» Objective
In the Lustre mailing list post on windows reintegration and recovery, why can't S0 discard W0 from its memory as soon as D0 has committed W0?

» Text segment
------------------------------------

[Lustre-devel] architecture: "windows" reintegration/recovery

Thu Jan 17 08:38:38 PST 2008

Hello,

first a bit of clarification: this message is probably missing important
context for a regular lustre-discuss@ reader, and moreover, discusses
some ideas that were introduced only very recently and are documented
nowhere. "Windows" in the following bear no relation to the certain
software platform. :-)

Windows architecture is at http://arch.lustre.org/index.php?title=Windows

It seems that there is a subtle point in windows recovery/reintegration
algorithms, that wasn't spelled out during last meeting. Specifically,
it is not clear when it is safe to discard already sent window from the
sender memory. Formally, window can be discarded once it is guaranteed
that it won't be required in the future by the roll-forward phase of the
recovery. Which, in turn, means that window can be discarded once it is
committed on all destination servers, but here lies a problem. Let's
look at the particular example:

Suppose that we have a client C0, talking to the proxy cluster,
consisting of two servers S0 and S1 (source nodes), that in turn talk to
the master servers D0 and D1 (destination nodes).

    - C0 creates a file "foo", and it so happens that the parent
    directory, where name "foo" is inserted, is on S0, while new foo
    inode is created on S1.

    - Some time later S0 and S1 start merging their cached modifications
    to the D0 and D1 respectively. S0 composes a window W0, containing
    addition of "foo", and sends it to D0; S1 composes a window W1,
    containing creation of new foo inode, and sends it to D1. W0 and W1
    together are form what was previously known as an "epoch": they move
    file system from one consistent state to another. 

    - Yet, destination servers commit windows independently. This means
    that S0 cannot discard W0 from its memory once D0 committed W0,
    because it may happen that W1 is still uncommitted on D1, and whole
    "epoch" can be rolled-back by the recovery process.

It seems that some form of communication is needed to find out when
given "source epoch" (that is, an epoch on the source cluster S0, S1,
represented as a set of windows W0, W1) can be discarded. Obvious
solutions are:

    - let's source nodes communicate with each other to find out when
    all windows in the epoch are committed on their respective
    destination servers, or

    - let's destination nodes to communicate with each other to find out
    when given epoch for a given source (there might be a large number
    of proxy clusters and WBC clients connected to the same destination
    cluster) is fully committed.

    It seems very tempting to re-use CUT algorithm already ticking on
    the destination server for this, but that seems to require for
    source epochs to nest within destination epochs, which probably
    isn't wanted, because it introduces additional synchronization
    between source and destination clusters.

Similar problems arise w.r.t. question of when it is safe to discard
undo entries on the destination servers.

Any ideas?

Nikita.

------------------------------------

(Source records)

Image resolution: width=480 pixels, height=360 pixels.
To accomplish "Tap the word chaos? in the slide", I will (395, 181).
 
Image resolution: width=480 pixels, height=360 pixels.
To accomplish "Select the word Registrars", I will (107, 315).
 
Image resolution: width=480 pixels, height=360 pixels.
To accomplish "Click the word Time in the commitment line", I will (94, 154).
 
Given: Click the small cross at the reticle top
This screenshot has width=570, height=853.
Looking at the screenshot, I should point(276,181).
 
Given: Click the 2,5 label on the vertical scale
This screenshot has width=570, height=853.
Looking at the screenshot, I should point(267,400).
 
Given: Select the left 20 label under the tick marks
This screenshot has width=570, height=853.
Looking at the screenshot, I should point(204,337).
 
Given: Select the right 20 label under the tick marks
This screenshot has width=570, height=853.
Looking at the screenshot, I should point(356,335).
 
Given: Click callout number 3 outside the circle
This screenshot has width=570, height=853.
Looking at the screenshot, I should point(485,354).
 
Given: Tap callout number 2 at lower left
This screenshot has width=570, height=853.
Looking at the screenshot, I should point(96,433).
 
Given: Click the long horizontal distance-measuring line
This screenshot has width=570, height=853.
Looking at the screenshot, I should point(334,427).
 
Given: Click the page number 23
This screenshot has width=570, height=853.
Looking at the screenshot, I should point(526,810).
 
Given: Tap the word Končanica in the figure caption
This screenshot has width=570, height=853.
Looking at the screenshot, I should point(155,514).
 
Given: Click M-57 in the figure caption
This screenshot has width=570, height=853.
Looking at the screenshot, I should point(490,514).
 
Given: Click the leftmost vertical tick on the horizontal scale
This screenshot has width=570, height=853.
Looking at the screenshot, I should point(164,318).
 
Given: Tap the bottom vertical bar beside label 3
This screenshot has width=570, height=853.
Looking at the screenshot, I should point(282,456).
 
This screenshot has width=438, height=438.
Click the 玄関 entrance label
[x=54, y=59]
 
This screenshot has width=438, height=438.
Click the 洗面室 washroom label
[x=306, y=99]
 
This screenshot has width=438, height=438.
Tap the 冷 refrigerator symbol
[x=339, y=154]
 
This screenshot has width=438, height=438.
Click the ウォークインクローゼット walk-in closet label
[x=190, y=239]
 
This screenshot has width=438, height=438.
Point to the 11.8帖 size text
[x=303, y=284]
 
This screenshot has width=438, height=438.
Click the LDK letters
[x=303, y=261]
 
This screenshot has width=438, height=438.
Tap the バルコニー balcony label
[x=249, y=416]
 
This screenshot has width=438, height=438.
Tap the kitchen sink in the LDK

------------------------------------

» Solution to the problem
W1 may still be uncommitted on D1, so the recovery process could roll back the whole epoch.